Gilliatt ve Şeytan Balık, Joseph Carlier’in heykeli (1879)
Zarafet sahibi bir vahşi, korkunç bir korkusuz, hayatını gemisi Durande ve yeğeni Déruchette’e adamış Mess Lethierry’nin biricik Durande’unun insanoğlunun tüm yüzlerini içerisinde barındıran Sieur Clubin kaptanlığında haşin Douvre kayalıklarına çarpmasıyla romanın olay örgüsü başlar. Guernsey’in ilk vapuru Durande, dehşetin en damıtılmış haliyle mevcut olduğu acımasız Douvre kayalıklarında ölümüne terk edilirken Durande’un motorunu kurtaran denizci ile Déruchette’nin evleneceği sözü üzerine Gilliatt’ın amansız mücadelesine tanık olacaktır. Gilliatt; Douvre kayalıklarında sadece yaşam mücadelesi vermeyecek, doğaya direnmenin, doğaya başkaldırmanın ve itaat etmenin hudutlarında gezinecektir. Gilliatt’ın tüm mücadelesinde, tüm kaybedişlerinde ve zaferlerinde ona eşlik eden yegâne insani duygu, Déruchette’ine duyduğu insanüstü aşktır.
Gilliatt’ın Déruchette gibi bir uçurumu vardı.
Victor Hugo, Deniz İşçileri
Okur; Douvre kayalıklarında Gilliatt ile mücadele ederken, şeytan balığın uzuvlarını yüzünde hissederken, Mess Lethierry’nin Durande’une yüklediği manayı içselleştirirken ve Sieur Clubin’de insanoğlunun gerçek yüzünü bir kez daha görürken bir yandan amansız bir mücadelenin heyecanlı temposuna tutunacak ve en nihayetinde felsefi bağlamda Hugo’nun savunduğu mutlak kusursuzluğun varlığına ulaşacaktır.
Her gece yeniden başlayan bu karmakarışık can çekişmede gözlerini kapıyorlardı.

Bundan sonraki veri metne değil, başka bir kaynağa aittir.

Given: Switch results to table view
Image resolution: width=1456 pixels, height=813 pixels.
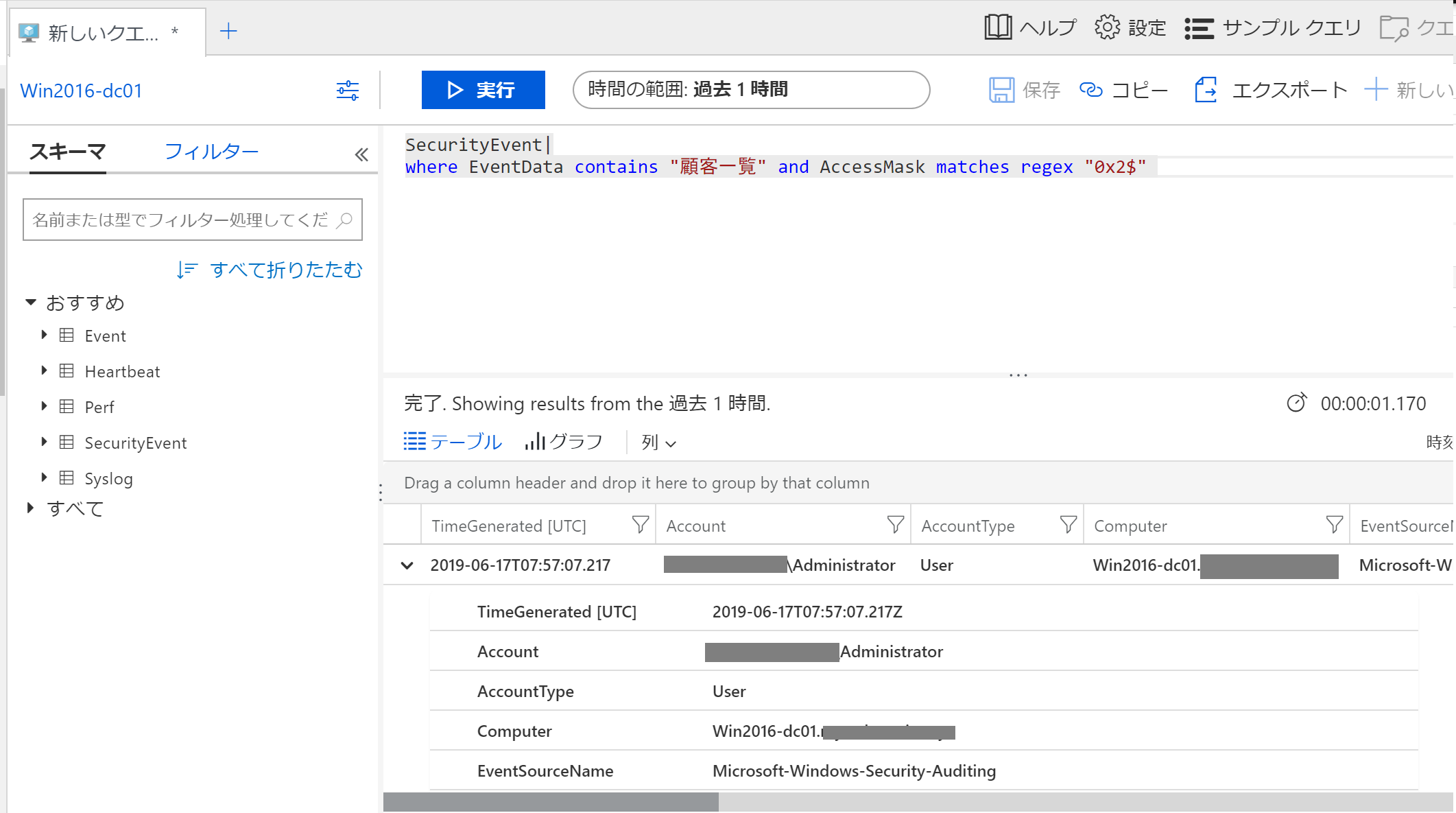Looking at the screenshot, I should pos(453,442).
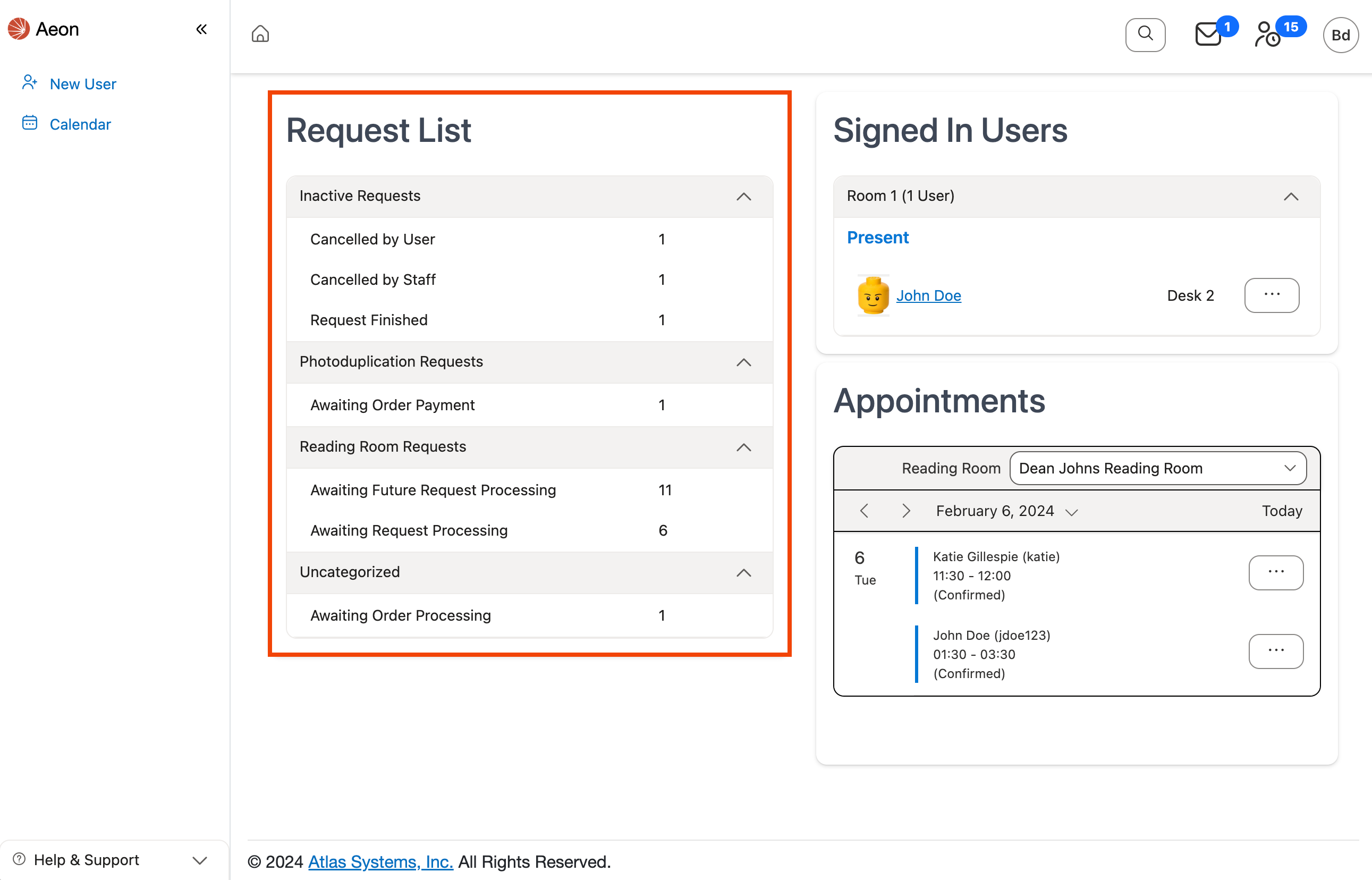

Victor Hugo, Deniz İşçileri
Tüm tasvirleri, olay örgüleri ve karakterlerin işlenmesiyle Deniz İşçileri, kanaatimce Victor Hugo’nun tüm birikimlerini yansıttığı en önemli eseridir. Okuma bittiğinde hazin ve kalp kıran sonunu reddedecek ve uzunca bir süre Gilliatt’ı düşüneceksiniz. Deniz ve felsefenin aynı romanda geçmesi, şahsımın mütemadiyen hoşuna gitmiştir. Bu bağlamda, Jack London’ın Deniz Kurdu eserine göz gezdirmenizi önerir, esenlikler dilerim.